Views expressed on tourism
Views expressed on tourism
I do visit the Site of Prophet Elijah from time to time in a region located in northern Ajloun. I think that we agree that whoever ascends these mountains will reach a nonpareil paradise on Earth. This archaeological site, which dates back to the 6th century and includes a large and a small church, is not frequented by pilgrims, worshipers or tourists. On the other hand, what is worrying is the disappearance of magnificent small piece mosaics that adorn the church and baptisteries floors. During several meetings with successive ministers of tourism, it was construed that there was a plan to have the site uplifted. All I can say is that the site nowadays is different from the way it was in 2000, as the mosaics disappear gradually, which is considered a grave loss.

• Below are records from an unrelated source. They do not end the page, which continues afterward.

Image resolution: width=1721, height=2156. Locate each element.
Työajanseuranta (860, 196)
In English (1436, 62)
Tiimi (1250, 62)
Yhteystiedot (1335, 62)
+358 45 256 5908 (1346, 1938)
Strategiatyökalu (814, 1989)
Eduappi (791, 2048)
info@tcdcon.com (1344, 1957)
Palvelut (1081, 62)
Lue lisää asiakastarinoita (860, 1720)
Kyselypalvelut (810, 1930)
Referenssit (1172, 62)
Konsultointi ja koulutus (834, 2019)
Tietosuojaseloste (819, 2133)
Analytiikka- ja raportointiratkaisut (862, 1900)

My friend Awni, the son of late friend Nasser Qewar, forwarded to me a new book titled, "Expressed Views on Tourism”. The book is rich in information in the field of Jordanian economy, particularly on tourism. The book was presented to former minister of tourism Nayef Hamid Al Fayez who said that Awni is closely associated with tourism as he always thinks of new means to promote tourism product and present it in its finest image. The book is a collection of essays published by Qewar in a number of daily and local newspapers.
As for the Site of Prophet Elijah, two articles drew my attention, namely one on religious tourism and the other is on the visit of the Pope in 2009. The book notes that the year 2000 witnessed a great boost in tourism making the visit of Pope John Paul II, the world’s celebrations of the Jubilee 2000, and the Popes’ assertions that there are Christian pilgrimage sites in Jordan among which is the Site of Prophet Elijah. Five sites have been listed among the officially recognized pilgrimage sites namely, the Site of Prophet Elijah, the sanctuary of Our Lady of the Mountain in Anjara, the Baptism Site, Mount Nebo, and Castle of Herod the Great in Mukawir (Machaerus). Yet, our country has several sites where visiting them is considered as sacred pilgrimage like Umm al-Jimal and Umm ar-Rasas and others. What is important is to have Qewar present an invitation to care for what has taken place in the aftermath of the Pope's visit in 2009 and Pope Francis' 2014 visit. We, On the other hand, have not to be blamed for the shortcoming since the regional circumstances has steered our "tourism spring" into undesirable outcomes.
What is important, in the first place, is that Qewar does call, as we do, to have permanent contacts with the various sectors that are concerned in touristic-religious issues, rather than merely the official ones. Furthermore, it is also important to draft a clear tourism strategy and abstain from relying on sudden initiatives that crop up.
May the Almighty God direct us into the right path.